# DOCUMENT SEGMENT
- Created by: Eric Bischoff Jason Hervey
- Starring: Scott Baio
- Country of origin: United States
- No. of episodes: 8

Production
- Executive producers: Eric Bischoff Jason Hervey Scott Baio JD Roth Todd A. Nelson Adam Greener Jeff Olde Claire McCabe Michael Hirschorn
- Running time: 22–24 minutes
- Production companies: Bischoff Hervey Entertainment 3Ball Productions VH1

Original release
- Network: VH1
- Release: July 15 – August 26, 2007

Related
- Scott Baio Is 46...and Pregnant

= Scott Baio Is 45...and Single =

Scott Baio Is 45...and Single is an American reality television show that aired on VH1 starring Scott Baio. The second season, titled Scott Baio Is 46...and Pregnant, began on January 13, 2008.

# PROVIDED MATERIAL
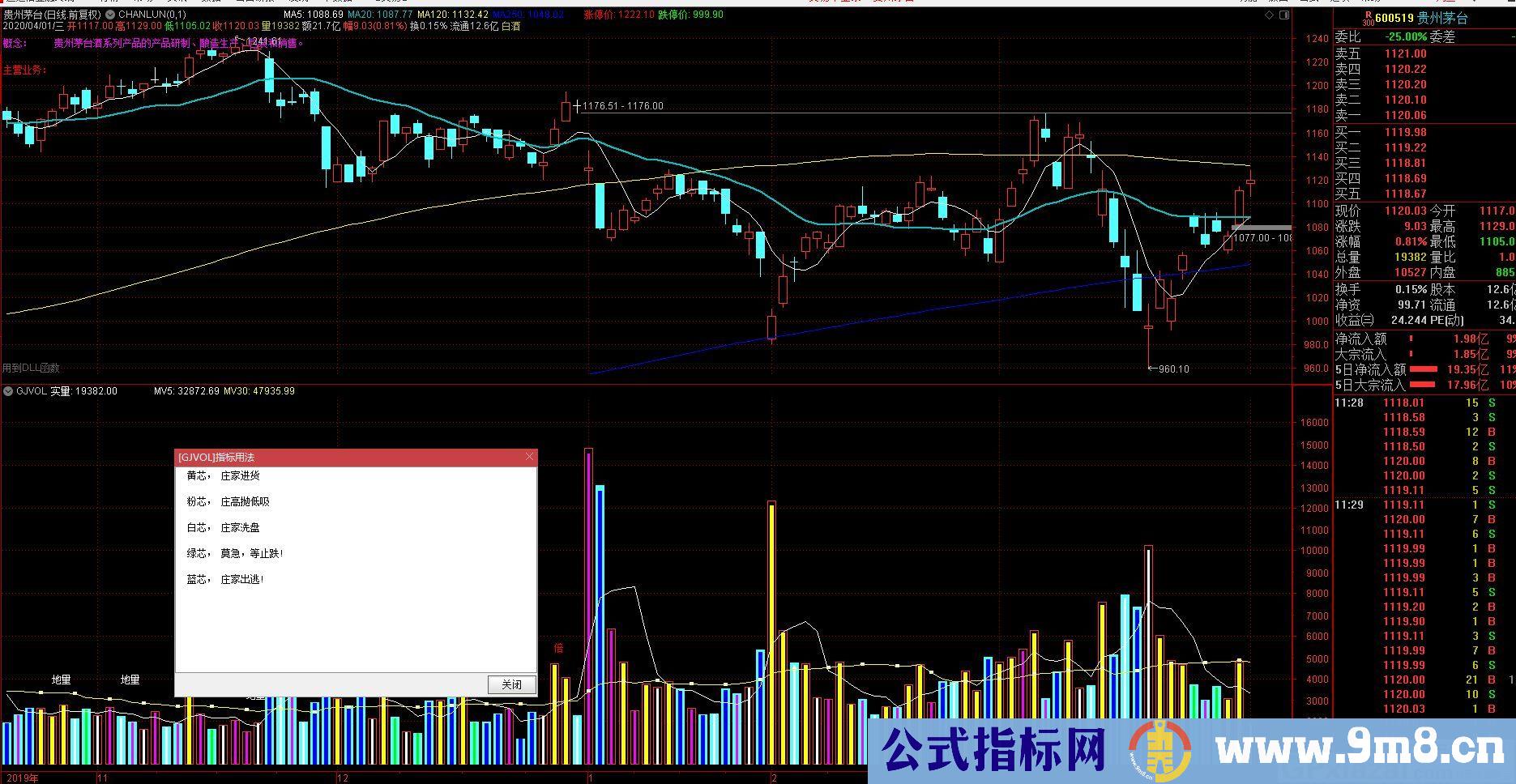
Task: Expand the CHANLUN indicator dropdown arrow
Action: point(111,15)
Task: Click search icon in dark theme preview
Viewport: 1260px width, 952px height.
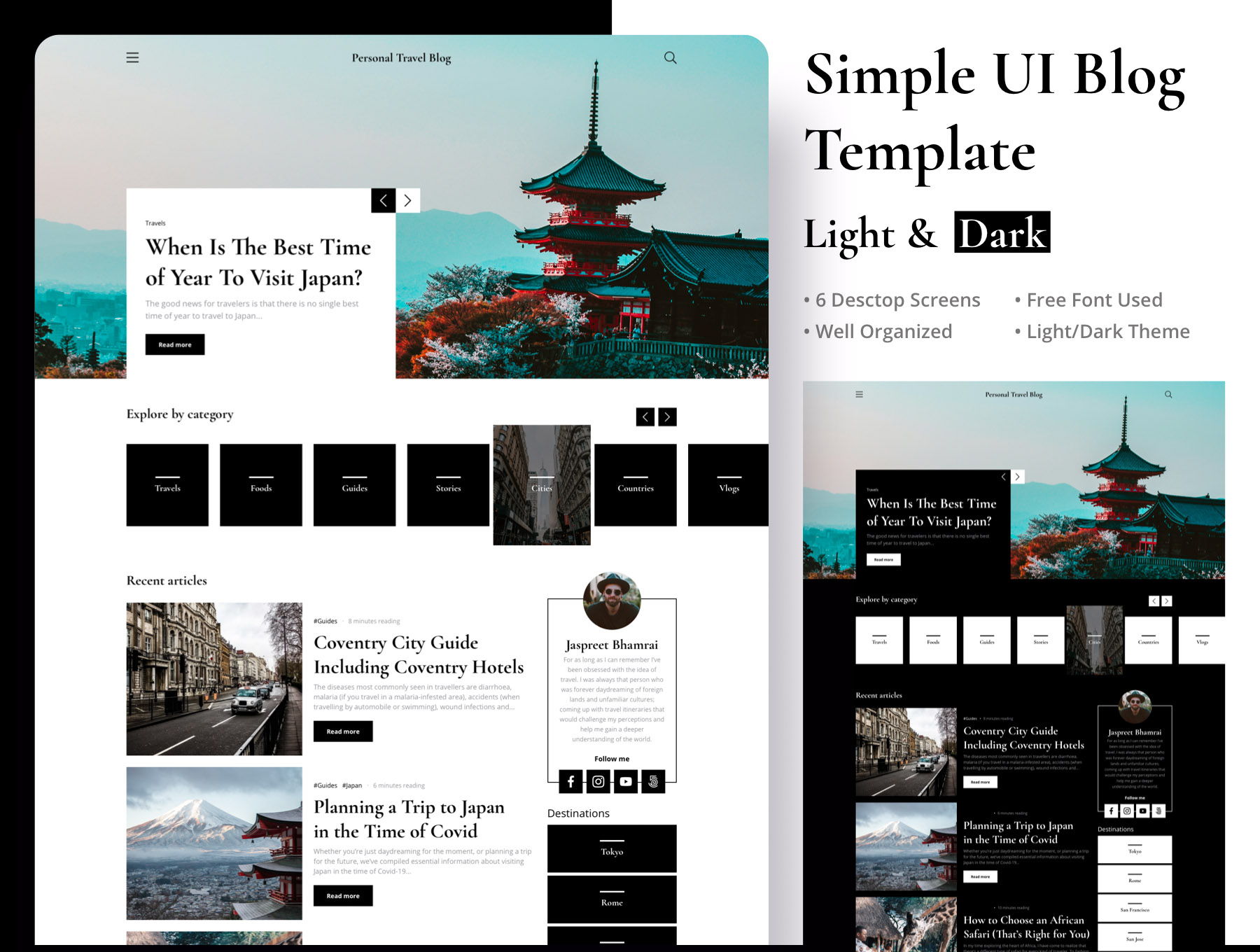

# WHAT TO DO
Continue the text about the reality show Scott Baio Is 45...and Single from the point where it stops.

# EXERCISE RESULT
==Synopsis==
Under the supervision of his personal life coach, Dr. Alison Arnold, Baio visits some of his old girlfriends over an eight-week period in an attempt to figure out why he cannot commit to only one woman. Dr. Arnold's plan includes Baio apologizing to the exes he hurt and advises him to not see his current girlfriend, Renee, during the eight-week period.

The series also features Baio's three closest friends, including Johnny Venocur (aka "Johnny V") and Jason Hervey (who also created, wrote, and produced the show with Bischoff-Hervey Entertainment's Eric Bischoff). The crew includes several writers, including Bischoff, who held key positions within the WCW (president; head writer; executive producer) and WWE (on-air talent; co-writer) professional wrestling companies.

===Series finale===
In the series finale, Baio comes to terms with his commitment issues and proposes to his long-time girlfriend Renee. After the proposal, Renee reveals she is pregnant.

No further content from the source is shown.